Bronx Community Board 2 is a local government unit of the city of New York, encompassing the neighborhoods of Hunts Point and Longwood in the borough of the Bronx. It is delimited by the Bronx River on the east, Westchester Avenue, East 167th Street, and East 169th Street on the north, Prospect Avenue and East 149th Street to the west, and the East River on the south.

==Community board staff and membership==
The current chairperson of the Bronx Community board 2 is Robert Crespo. Its District Manager is Ralph Acevedo. Both are long-time Community Board 2 residents.

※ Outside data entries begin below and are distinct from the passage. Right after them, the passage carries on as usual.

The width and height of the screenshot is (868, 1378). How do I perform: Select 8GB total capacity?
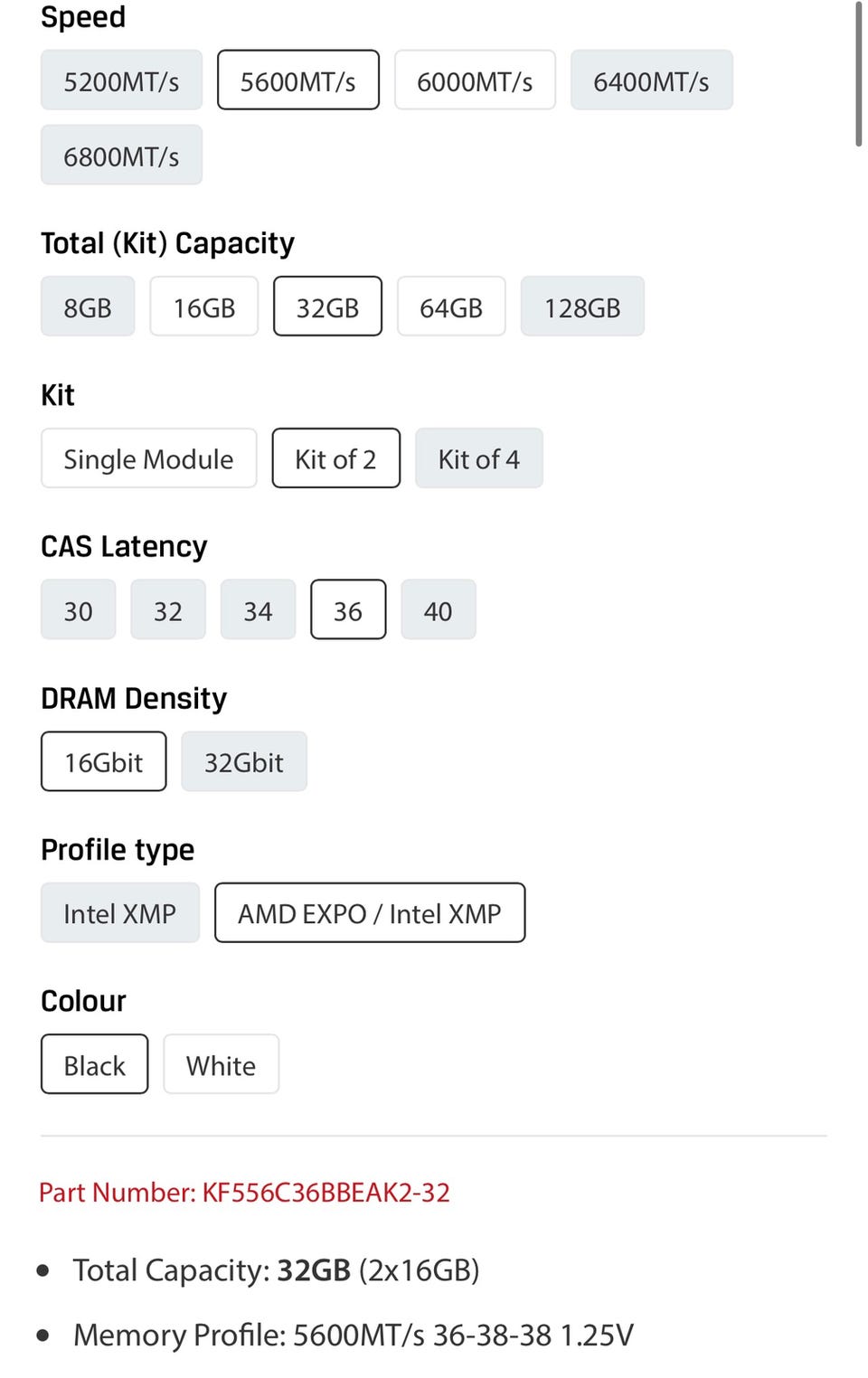tap(88, 307)
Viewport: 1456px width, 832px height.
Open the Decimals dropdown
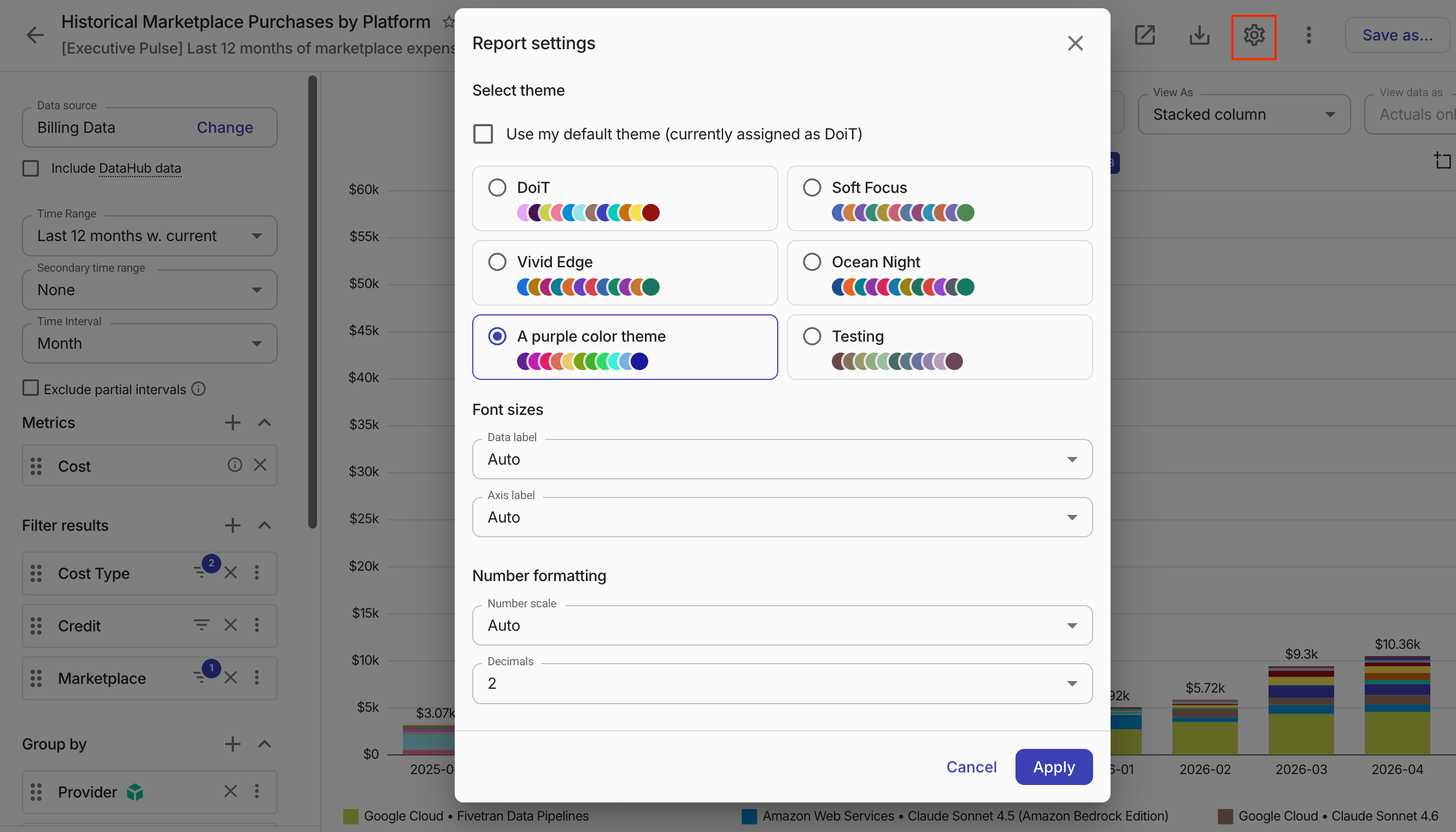pos(782,683)
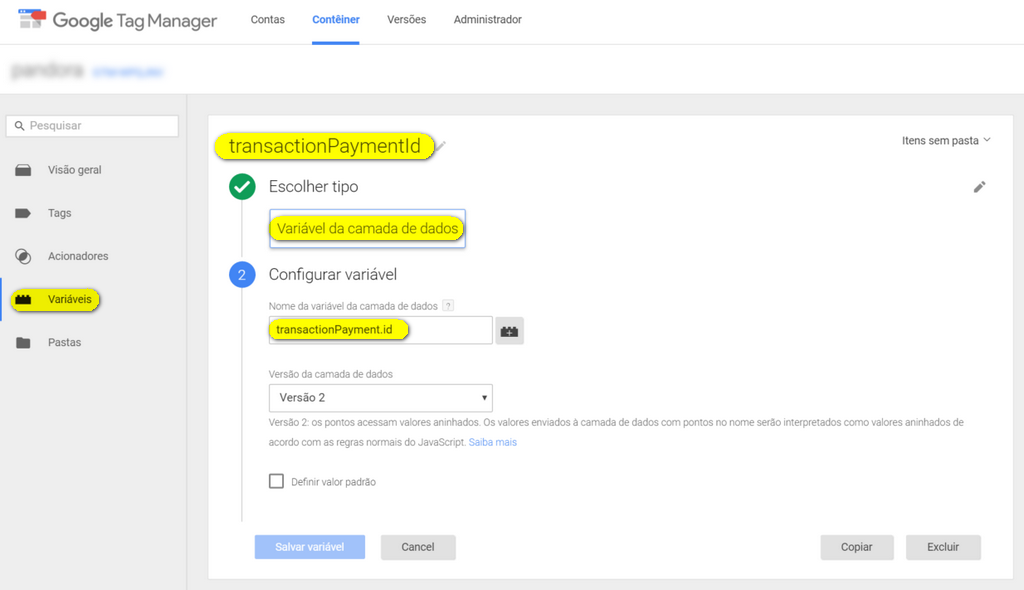The image size is (1024, 590).
Task: Expand the Itens sem pasta dropdown
Action: point(944,141)
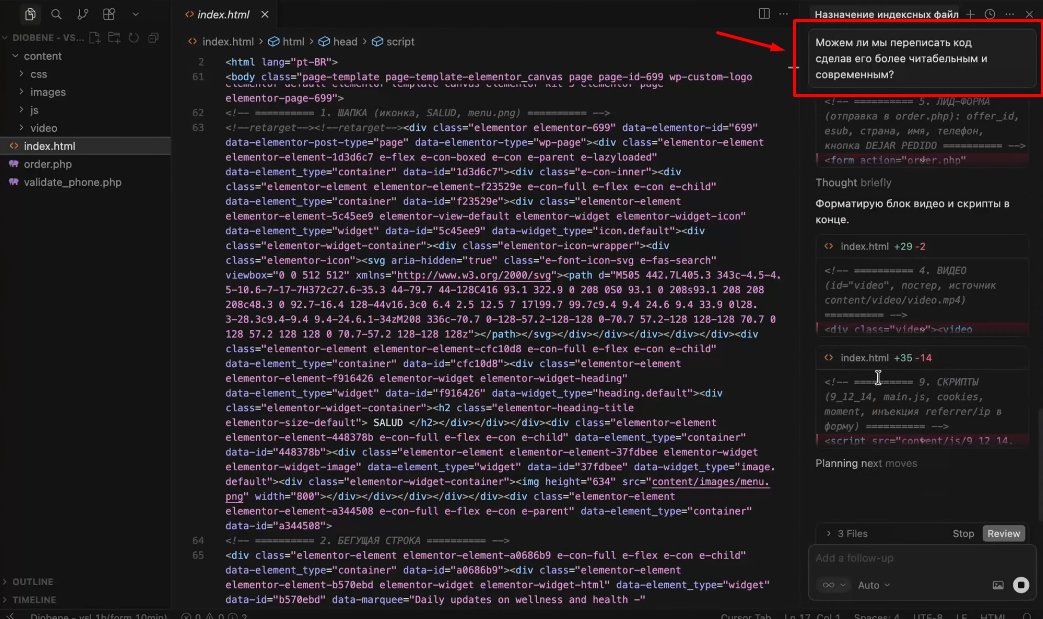Expand the css folder
The image size is (1043, 619).
(x=39, y=74)
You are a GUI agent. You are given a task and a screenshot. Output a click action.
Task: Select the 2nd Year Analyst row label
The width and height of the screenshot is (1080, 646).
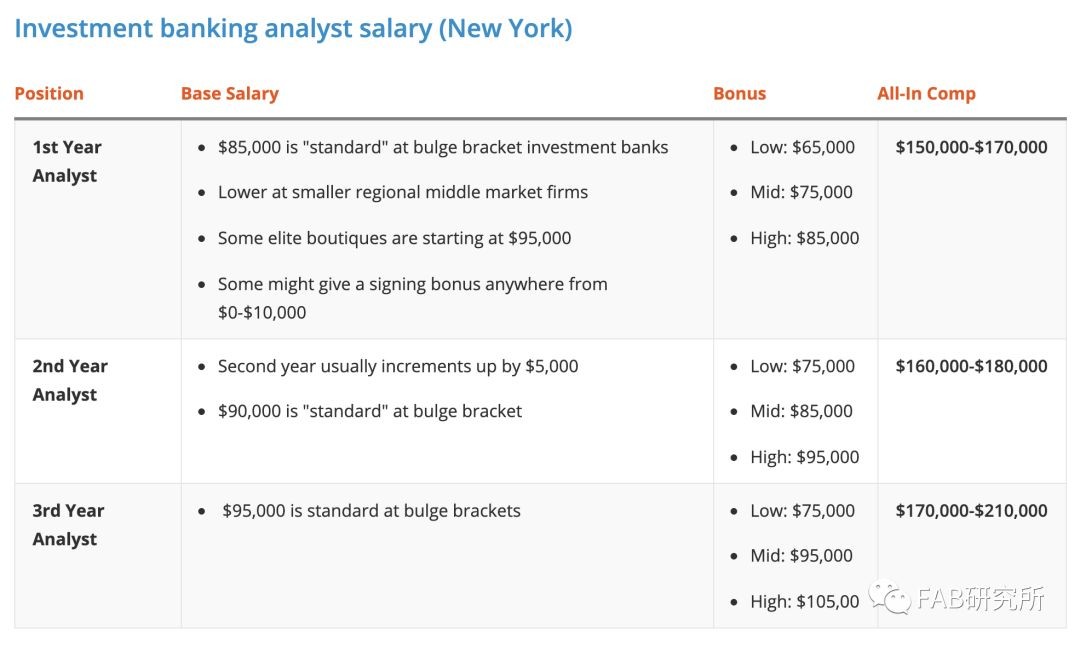point(70,380)
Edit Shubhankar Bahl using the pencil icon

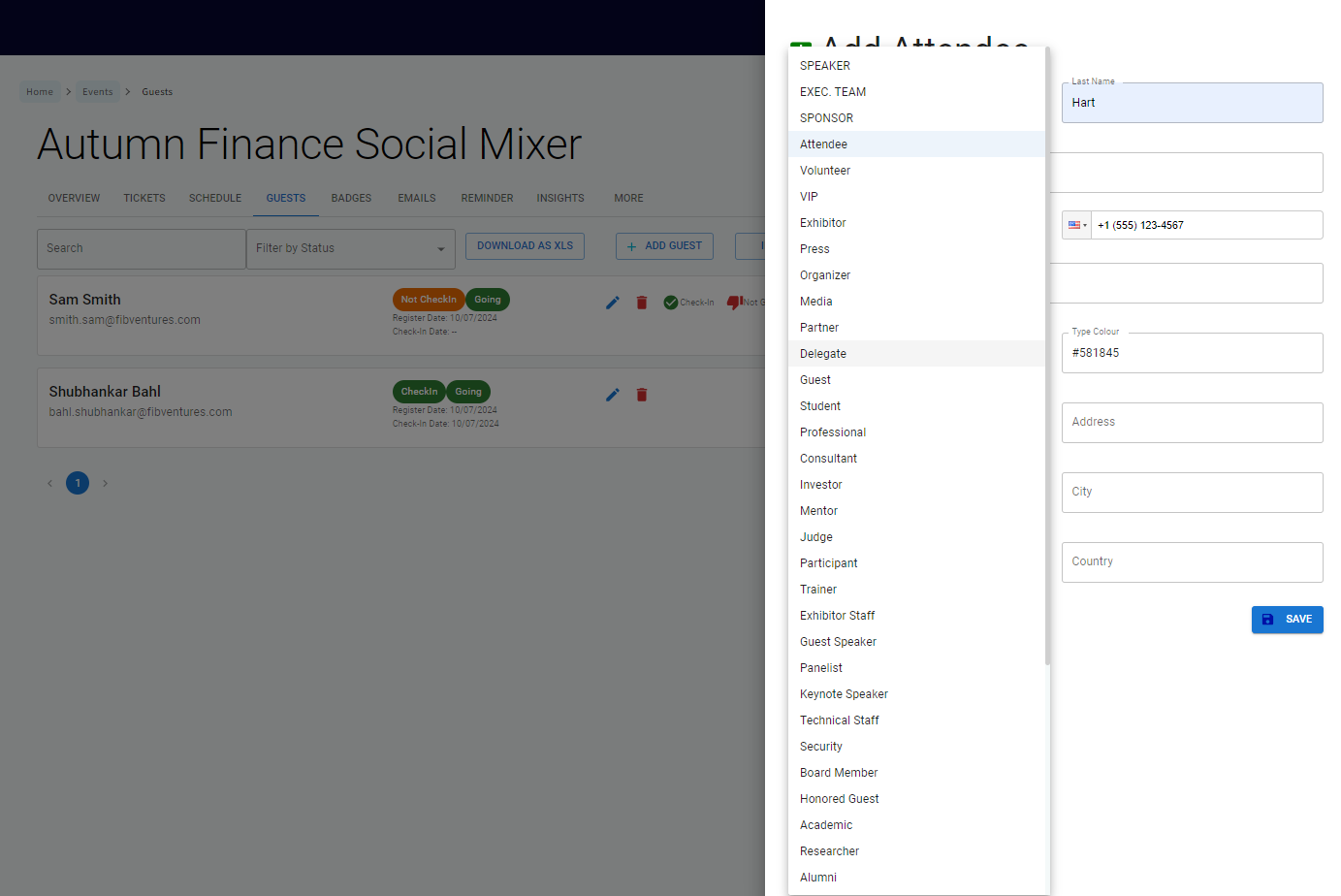tap(612, 395)
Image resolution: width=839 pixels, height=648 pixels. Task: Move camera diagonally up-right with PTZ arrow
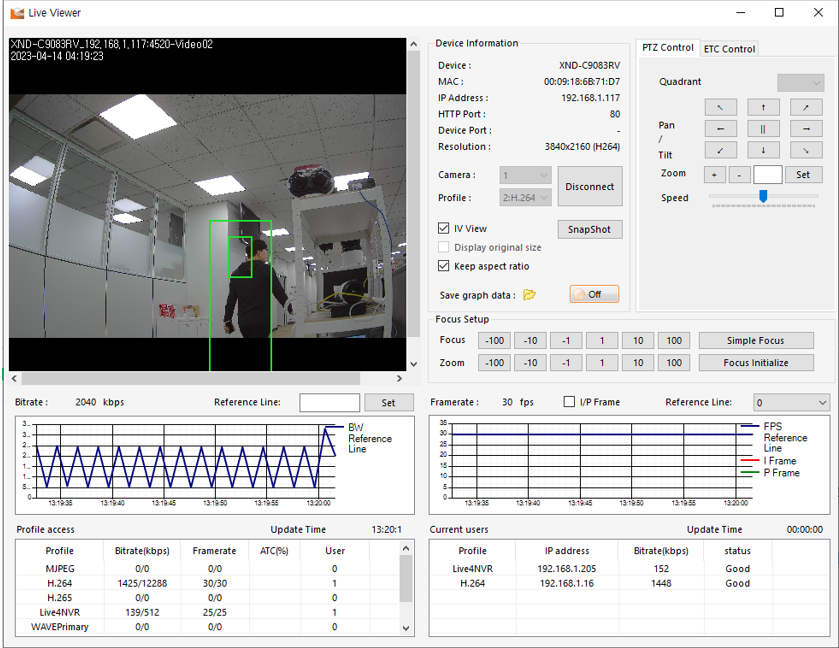[806, 107]
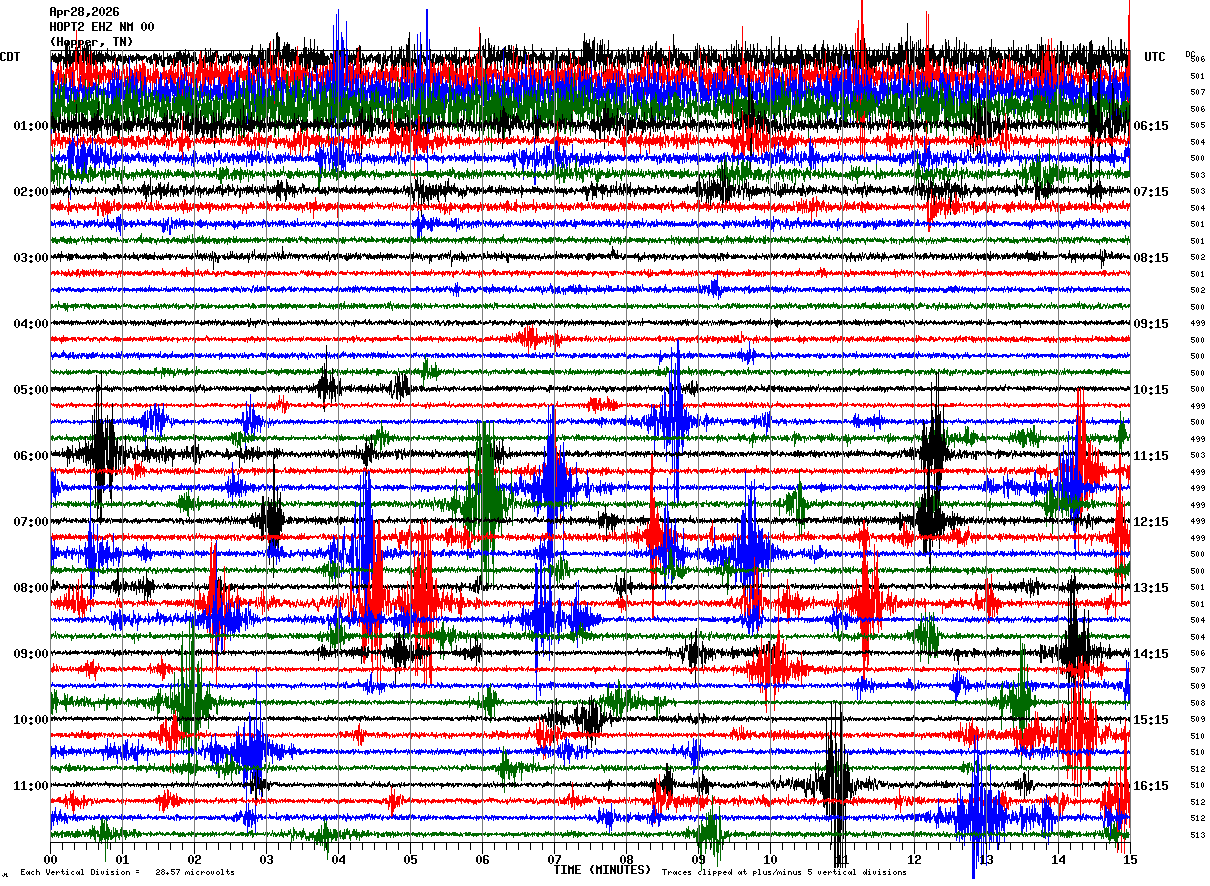
Task: Select the 08:00 CDT row label
Action: click(x=31, y=588)
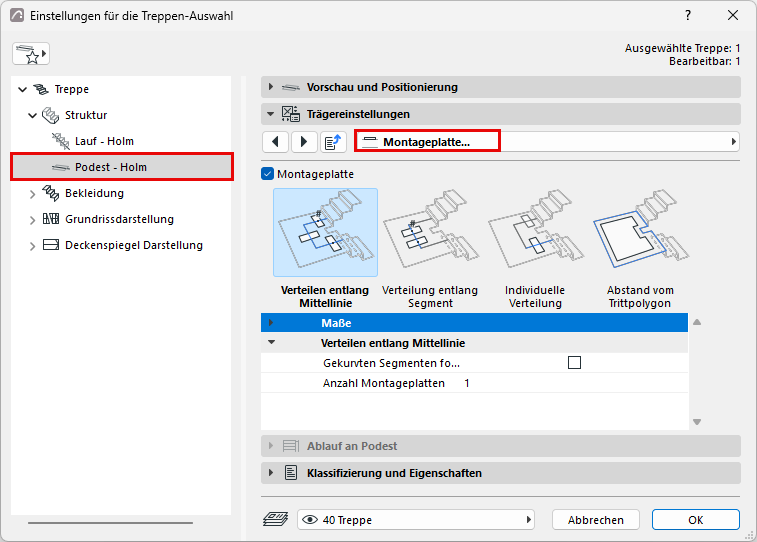
Task: Open the Montageplatte page dropdown
Action: pyautogui.click(x=547, y=142)
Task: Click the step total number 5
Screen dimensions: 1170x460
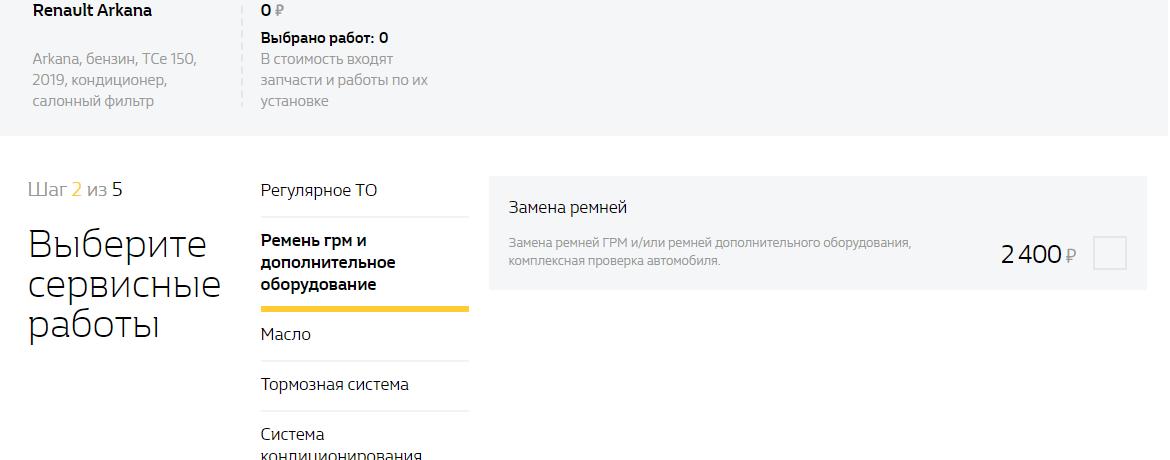Action: [117, 190]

The City Council members representing the community district are non-voting, ex officio board members. The council members and their council districts are:
- 8th NYC Council District - Diana Ayala
- 17th NYC Council District - Rafael Salamanca

== Demographics ==
As of the United States 2000 Census, the Community Board has a population of 46,824, up from 39,433 in 1990 and 34,397 in 1980.
Of them, 35,507 (75.8%) are of Hispanic origin, 10,021 (21.4%) are Black, non-Hispanic, 582 (1.2%) are White, non-Hispanic, 207 (0.4%) are Asian or Pacific Islander, 101 (0.2%) American Indian or Alaska Native, 90 (0.2%) are some other race (non-Hispanic), and 316 (0.7%) of two or more races (non-Hispanic).